Capire se lo scioglimento dei ghiacci antartici a causa del riscaldamento globale, potrebbe essere anche l’inizio di una sorta di autoregolazione naturale del pianeta. Merito del ferro che, intrappolato nei ghiacci in scioglimento, andrebbe ad arricchire le acque fredde, stimolando la crescita delle microalghe, che quindi assorbirebbero attraverso la fotosintesi maggiore anidride carbonica.
È lo scopo dell’ultima missione in Antartide del dipartimento di Chimica e Chimica industriale dell’Università di Genova. L’ultima spedizione ha visto restare quasi due mesi ai confini del mondo Paola Rivaro, professore associato, e Francisco Ardini, assegnista, oltre che Enrico Olivari del dipartimento di Scienze della terra, dell’ambiente e della vita. Nell’ambito del Pnra (Programma nazionale di ricerche in Antartide), l’Enea gestisce la parte logistica, il Cnr quella scientifica.
«Faccio parte del progetto Antartide dal 1994 – racconta Rivaro – questa è la mia ottava missione, in particolare ci stiamo concentrando sul rilascio del ferro, che è un fertilizzante delle acque marine». Il progetto si chiama Celeber, Cdw effects on glacial melting and on bulk of Fe in the Western Ross sea. I chimici genovesi studiano la composizione delle acque, mentre ricercatori di altre discipline e di altre università (Napoli Parthenope e Federico II, per esempio) si occupano di capire gli effetti fisici e biologici del surriscaldamento delle acque.
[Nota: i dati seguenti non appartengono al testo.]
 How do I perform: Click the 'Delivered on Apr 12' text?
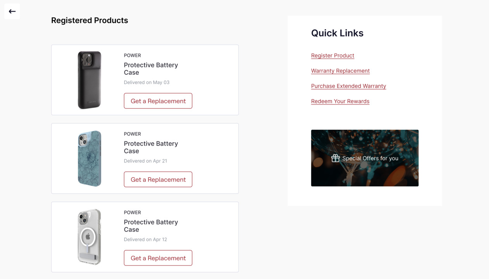point(145,239)
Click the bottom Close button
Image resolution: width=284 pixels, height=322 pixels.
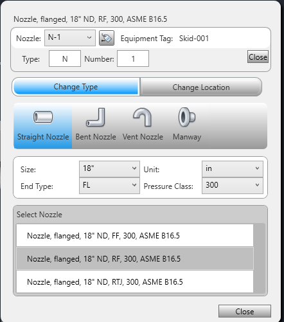(x=245, y=311)
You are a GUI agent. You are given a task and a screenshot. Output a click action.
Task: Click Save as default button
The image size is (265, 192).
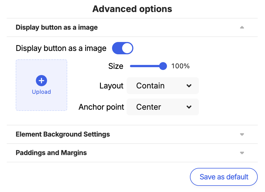(224, 177)
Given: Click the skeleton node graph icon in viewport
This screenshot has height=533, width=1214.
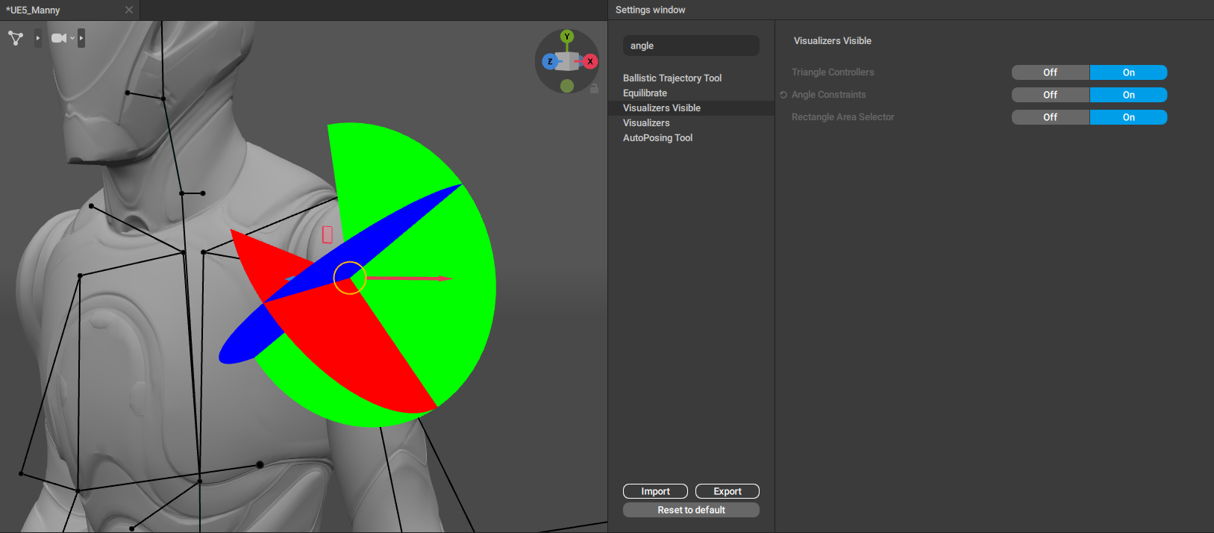Looking at the screenshot, I should pos(16,38).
«La nostra base era la nave Italica – spiega Ardini – che è uno dei tre “luoghi” di ricerca nel Continente, gli altri due sono la base costiera Zucchelli, operativa d’estate e la Concordia, attiva dal 2005 e attiva tutto l’anno, anche in condizioni estreme con temperature che superano i -80 gradi centigradi e buio completo».
Le zone polari sono le più sensibili al cambiamento climatico, tutto parte da lì e le ripercussioni poi si sentono in tutto il pianeta.
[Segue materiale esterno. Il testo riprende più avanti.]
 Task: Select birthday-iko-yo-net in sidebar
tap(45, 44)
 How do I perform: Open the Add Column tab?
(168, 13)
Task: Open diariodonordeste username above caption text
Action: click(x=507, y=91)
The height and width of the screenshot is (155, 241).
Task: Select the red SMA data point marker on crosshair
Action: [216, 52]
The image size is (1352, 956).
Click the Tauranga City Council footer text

«In questi anni abbiamo osservato mutamenti nella chimica delle acque e nelle caratteristiche biologiche – dice Rivaro – le acque antartiche sono più ricche di anidride carbonica e meno salate di un tempo, la conseguenza è una minore velocità di spostamento e per il motore delle correnti fredde della terra non è un bene, per far capire con una metafora è come se avessimo lasciato la porta del frigo aperta».
I container che contengono le acque da analizzare sono ancora in viaggio, le analisi sui campioni sono ancora da effettuare. Il contributo dei genovesi attraverso l’Università di Genova e il Cnr sarà ancora una volta determinante.